Some 100 Israeli soldiers participated in a parachute jump in Central Europe as part of a weeklong educational trip in honor of the 100th birthday of Hungarian-born soldier and poet Hannah Senesh, who was captured and killed by the Nazis after she parachuted into Hungary during World War II.
The IDF-organized jump in Slovenia was staged a short distance from the original site.
A number of soldiers from the Hungarian, Slovenian, Croatian and British militaries also took part in the jump.
The Hungarian-born Senesh immigrated to Mandatory Palestine in 1939 and quickly joined the Haganah, the forebear of the IDF. During World War II, she joined a Jewish contingent of the British military and parachuted into then-Yugoslavia, continuing on foot to Hungary to meet up with partisans there.
She was captured at the border, interrogated and sentenced to death. Her remains were later moved to Israel and reinterred in the Mount Herzl National Cemetery.
Her diary and poetry are still read in Israel today, most famously the poem “Eli, Eli,” or “My God, my God.”
The Israeli participants included current and former Paratroopers Brigade soldiers and officers, including a number of children and grandchildren of Holocaust survivors.
Following the jump on Tuesday, the participants were all awarded a special commemorative pin to mark the occasion, in the shape of wings marked with a cloud and a lightning bolt, a reference to the lyrics of “Eli, Eli.”
The delegation, dubbed “Crash of the Heavens,” named after the poem, was led by the head of the IDF’s Depth Corps, Major General Itay Virov; Paratroopers Brigade commander Colonel Yuval Gaz and a number of other senior Paratroopers officers.
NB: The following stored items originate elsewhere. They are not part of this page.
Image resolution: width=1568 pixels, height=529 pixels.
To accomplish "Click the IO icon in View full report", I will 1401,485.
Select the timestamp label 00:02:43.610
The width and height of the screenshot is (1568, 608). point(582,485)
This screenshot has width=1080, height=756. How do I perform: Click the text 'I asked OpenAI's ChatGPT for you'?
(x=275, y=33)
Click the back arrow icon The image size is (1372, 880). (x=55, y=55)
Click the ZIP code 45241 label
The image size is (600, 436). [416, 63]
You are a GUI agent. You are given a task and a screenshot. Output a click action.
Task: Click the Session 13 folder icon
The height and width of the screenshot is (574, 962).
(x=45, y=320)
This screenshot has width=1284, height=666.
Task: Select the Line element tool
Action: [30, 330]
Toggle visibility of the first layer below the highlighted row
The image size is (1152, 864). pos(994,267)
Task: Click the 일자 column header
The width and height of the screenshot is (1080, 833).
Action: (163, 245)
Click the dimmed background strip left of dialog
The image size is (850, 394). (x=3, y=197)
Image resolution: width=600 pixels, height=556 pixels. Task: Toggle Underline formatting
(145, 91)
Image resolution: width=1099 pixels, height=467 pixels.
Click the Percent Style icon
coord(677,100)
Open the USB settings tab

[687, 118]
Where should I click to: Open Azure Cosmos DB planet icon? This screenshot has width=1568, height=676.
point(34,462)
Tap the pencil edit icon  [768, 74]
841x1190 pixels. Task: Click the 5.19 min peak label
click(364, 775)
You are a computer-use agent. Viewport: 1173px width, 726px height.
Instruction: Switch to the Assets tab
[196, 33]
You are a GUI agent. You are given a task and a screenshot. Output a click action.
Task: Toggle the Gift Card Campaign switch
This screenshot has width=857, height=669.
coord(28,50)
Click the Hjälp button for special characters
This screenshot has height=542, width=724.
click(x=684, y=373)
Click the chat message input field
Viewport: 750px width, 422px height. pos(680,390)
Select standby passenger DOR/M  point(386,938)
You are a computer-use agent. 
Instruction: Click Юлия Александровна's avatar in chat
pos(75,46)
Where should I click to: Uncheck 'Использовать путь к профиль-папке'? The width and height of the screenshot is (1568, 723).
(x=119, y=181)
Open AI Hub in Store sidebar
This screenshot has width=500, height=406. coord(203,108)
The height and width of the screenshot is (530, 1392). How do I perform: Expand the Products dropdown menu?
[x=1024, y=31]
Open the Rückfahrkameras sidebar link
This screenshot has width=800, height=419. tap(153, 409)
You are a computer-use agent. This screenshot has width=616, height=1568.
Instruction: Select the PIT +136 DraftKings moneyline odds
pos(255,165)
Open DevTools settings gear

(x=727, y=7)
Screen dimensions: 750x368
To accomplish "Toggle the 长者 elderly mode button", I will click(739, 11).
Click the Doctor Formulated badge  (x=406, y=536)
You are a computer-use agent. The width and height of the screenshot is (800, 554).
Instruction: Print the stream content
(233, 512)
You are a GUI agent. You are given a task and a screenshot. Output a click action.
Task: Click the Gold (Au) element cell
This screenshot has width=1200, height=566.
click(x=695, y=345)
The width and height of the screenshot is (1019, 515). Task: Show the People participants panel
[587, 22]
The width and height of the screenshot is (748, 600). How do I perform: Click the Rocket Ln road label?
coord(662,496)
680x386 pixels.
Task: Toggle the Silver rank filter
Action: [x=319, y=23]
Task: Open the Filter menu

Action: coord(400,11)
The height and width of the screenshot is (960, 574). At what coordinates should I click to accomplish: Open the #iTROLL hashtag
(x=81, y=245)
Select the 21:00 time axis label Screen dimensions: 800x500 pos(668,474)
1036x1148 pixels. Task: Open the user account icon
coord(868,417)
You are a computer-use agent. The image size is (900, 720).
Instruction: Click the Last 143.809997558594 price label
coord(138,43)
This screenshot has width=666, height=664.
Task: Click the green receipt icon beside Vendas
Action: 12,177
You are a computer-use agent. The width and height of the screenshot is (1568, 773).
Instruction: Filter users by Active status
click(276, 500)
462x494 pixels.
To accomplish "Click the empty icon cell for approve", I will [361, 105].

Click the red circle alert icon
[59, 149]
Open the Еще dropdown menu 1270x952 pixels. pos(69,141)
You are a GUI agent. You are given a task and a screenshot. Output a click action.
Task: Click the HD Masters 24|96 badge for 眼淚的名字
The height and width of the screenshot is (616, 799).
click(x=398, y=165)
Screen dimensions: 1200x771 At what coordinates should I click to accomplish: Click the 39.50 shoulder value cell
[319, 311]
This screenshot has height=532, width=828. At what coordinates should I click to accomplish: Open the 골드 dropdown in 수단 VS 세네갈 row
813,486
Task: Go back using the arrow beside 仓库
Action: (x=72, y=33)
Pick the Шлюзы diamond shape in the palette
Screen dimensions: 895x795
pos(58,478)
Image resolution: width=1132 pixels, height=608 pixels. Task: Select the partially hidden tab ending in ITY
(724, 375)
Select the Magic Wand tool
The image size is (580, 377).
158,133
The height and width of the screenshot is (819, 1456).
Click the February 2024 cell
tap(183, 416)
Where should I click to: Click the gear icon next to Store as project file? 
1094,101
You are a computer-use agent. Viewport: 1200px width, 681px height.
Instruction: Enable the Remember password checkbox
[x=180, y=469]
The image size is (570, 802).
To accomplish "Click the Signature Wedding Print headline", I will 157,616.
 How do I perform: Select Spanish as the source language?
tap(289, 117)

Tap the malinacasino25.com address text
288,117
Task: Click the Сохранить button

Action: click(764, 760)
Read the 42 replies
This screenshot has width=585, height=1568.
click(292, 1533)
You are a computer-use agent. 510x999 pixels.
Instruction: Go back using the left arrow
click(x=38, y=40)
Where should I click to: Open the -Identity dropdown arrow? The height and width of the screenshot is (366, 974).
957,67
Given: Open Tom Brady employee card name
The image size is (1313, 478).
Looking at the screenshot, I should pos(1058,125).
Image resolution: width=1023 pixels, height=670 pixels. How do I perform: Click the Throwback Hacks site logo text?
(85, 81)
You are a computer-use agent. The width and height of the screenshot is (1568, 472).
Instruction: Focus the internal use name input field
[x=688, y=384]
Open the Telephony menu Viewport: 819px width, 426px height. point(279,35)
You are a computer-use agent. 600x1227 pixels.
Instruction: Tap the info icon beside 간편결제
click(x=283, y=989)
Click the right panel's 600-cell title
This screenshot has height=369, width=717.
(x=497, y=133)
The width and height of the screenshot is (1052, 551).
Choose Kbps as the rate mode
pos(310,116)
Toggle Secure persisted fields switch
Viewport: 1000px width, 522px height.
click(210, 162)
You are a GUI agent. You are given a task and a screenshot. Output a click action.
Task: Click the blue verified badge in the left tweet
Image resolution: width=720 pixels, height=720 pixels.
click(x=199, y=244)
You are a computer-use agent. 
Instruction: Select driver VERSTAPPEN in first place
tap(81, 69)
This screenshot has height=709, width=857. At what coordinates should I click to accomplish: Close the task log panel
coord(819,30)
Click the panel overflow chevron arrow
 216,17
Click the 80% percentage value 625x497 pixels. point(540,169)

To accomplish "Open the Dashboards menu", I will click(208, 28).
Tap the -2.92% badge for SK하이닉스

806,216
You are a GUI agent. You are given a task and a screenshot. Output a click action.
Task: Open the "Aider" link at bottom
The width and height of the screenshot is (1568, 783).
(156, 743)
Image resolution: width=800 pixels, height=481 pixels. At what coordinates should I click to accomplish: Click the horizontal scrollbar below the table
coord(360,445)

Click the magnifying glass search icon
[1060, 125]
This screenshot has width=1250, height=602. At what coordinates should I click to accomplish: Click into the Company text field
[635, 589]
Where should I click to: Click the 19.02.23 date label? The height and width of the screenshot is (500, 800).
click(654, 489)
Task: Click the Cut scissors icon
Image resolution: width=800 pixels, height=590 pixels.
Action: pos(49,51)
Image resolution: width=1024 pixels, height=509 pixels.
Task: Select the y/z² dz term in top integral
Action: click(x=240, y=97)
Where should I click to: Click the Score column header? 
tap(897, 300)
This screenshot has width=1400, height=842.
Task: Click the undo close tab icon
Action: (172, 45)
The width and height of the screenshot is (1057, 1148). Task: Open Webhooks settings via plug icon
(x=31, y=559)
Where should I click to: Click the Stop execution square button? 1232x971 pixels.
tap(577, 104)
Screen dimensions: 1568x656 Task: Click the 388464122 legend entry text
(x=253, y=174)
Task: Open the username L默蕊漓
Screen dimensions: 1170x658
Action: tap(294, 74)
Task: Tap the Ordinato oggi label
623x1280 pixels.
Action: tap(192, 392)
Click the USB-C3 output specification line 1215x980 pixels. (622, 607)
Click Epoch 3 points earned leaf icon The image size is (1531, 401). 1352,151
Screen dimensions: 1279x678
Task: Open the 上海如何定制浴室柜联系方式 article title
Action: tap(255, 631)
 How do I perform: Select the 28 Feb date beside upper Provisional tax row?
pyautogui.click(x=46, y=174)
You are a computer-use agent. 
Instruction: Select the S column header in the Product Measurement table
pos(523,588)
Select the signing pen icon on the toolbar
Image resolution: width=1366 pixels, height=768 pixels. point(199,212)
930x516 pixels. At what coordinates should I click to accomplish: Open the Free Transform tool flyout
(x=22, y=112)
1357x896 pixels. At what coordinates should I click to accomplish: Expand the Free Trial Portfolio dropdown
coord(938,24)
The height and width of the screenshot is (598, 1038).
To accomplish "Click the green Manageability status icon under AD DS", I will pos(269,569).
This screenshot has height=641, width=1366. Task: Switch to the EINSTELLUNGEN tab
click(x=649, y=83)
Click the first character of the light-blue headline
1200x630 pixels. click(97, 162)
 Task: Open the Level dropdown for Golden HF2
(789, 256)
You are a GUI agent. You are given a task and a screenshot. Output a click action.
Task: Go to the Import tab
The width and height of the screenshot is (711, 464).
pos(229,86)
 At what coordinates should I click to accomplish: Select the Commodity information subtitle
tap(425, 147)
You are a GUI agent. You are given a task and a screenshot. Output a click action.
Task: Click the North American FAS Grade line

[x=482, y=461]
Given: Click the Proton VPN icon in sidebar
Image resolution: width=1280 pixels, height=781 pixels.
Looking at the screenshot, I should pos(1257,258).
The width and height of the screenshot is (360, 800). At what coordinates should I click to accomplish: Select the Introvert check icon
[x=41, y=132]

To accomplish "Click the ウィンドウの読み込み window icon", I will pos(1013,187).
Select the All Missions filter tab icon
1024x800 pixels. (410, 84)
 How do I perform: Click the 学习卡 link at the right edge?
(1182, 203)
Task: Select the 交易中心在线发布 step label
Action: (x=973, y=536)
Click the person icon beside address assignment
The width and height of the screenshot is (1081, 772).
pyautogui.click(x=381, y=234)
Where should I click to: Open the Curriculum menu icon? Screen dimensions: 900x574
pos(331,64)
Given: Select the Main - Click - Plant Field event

On Wednesday, the delegation will travel to Croatia, where they will inaugurate a memorial to Senesh in the city of Čakovec, where she was imprisoned.
On Thursday, the soldiers will spend time in Hungary, meeting with members of the local Jewish community before holding a ceremony at the grave of Senesh in Kozma, Hungary — where she was first buried, before her remains were transferred to Israel.